Die Rahmenbedingungen für eine solche Reform waren bislang jedoch ungünstig, da für Schule und Unterricht Vorschriften gelten, die häufig dem Geist des vergangenen Jahrtausends entstammen und heute reichlich obsolet wirken. Lehrer:innen bringt dies in ein Dilemma. Denn diejenigen, die ihren Unterricht zeitgemäß gestalten, moderne Impulse setzen und alte Strukturen aufbrechen wollen, stoßen spätestens in der Prüfungsphase auf die juristische Phalanx der traditionellen Prüfungskultur:

So schreiben Gesetze, Verordnungen und Beschlüsse in der Regel vor, dass Schulaufgaben, Klausuren und andere Tests mit dem Stift auf Papier geschrieben werden müssen, analoge und digitale Hilfsmittel nicht oder nur sehr reglementiert eingesetzt werden dürfen, Kommunikation und Zusammenarbeit mit Mitschüler:innen untersagt sind und als Betrug geahndet werden und dass alle Schüler:innen unabhängig von individuellen Begabungen, Hintergründen und Interessen die gleichen Aufgaben in der gleichen, meist eng begrenzten Zeit unter den gleichen Bedingungen zu absolvieren haben. Alternative, räumlich und zeitlich entgrenzte und kooperative, digital ausgerichtete Prüfungsformate stellen die große Ausnahme dar.

Vor dem Hintergrund der großen Bedeutung, die unser Schulsystem bzw. unsere Gesellschaft Ziffernnoten und Zertifikaten wie Zeugnissen zuschreibt, stellen sich Lehrer:innen berechtigterweise die Frage, wie viel Zeit und Mühen sie sich erlauben können, in die Etablierung einer zeitgemäßen Lern- und Aufgabenkultur zu stecken, wenn die Anforderungen in Prüfungen diesen so fundamental entgegenstehen.

Doch es besteht Grund zur Hoffnung, denn die im Dezember 2021 veröffentlichte Ergänzung zur Strategie der Kultusministerkonferenz ‚Bildung in der digitalen Welt’ könnte diesbezüglich zum ‚Gamechanger‘ werden. Ausgehend von einer „sich verändernden Lern- und Arbeitskultur”, einer „sich weiterentwickelnden Aufgabenkultur” und aufgrund „gesellschaftlicher, pädagogisch-didaktischer und fachlicher Veränderungen” (KMK 2021, S. 13) betont die KMK die Bedeutung insbesondere der sog. 21st Century Skills „Kreativität und Innovation“, „Kritisches Denken und Problemlösen“ und „Kommunikation und Kollaboration“ und auch die Bedeutung metakognitiver und reflexiver Kompetenzen sowie die des Einsatzes digitaler Medien in schulischen Prüfungsformaten, die sich auch über Fächergrenzen hinweg und über größere zeitliche Spielräume erstrecken können.
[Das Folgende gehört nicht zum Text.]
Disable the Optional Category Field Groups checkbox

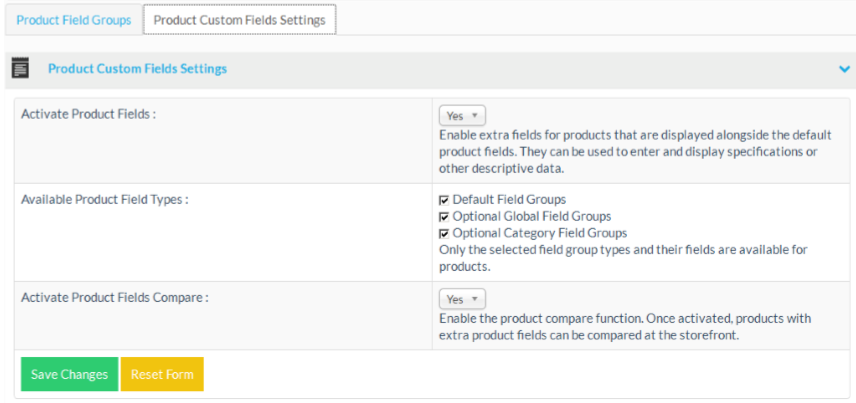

Erfolgreiche Transformation hat Gelingensbedingungen

Die Transformationsaufgaben, die vor diesem Hintergrund auf die Kultusministerien und Schulen zukommen, sind nicht zu unterschätzen: Denn die Entwicklung und Etablierung einer lernförderlichen Lern-, Aufgaben- und Prüfungskultur unter den Bedingungen der Digitalität bedürfen nicht nur engagierter und innovativer Lehrpersonen, sondern unbedingt auch der Bereitstellung von angemessenen räumlichen, technischen, personellen und die Lehrer:innen zeitlich entlastenden Ressourcen.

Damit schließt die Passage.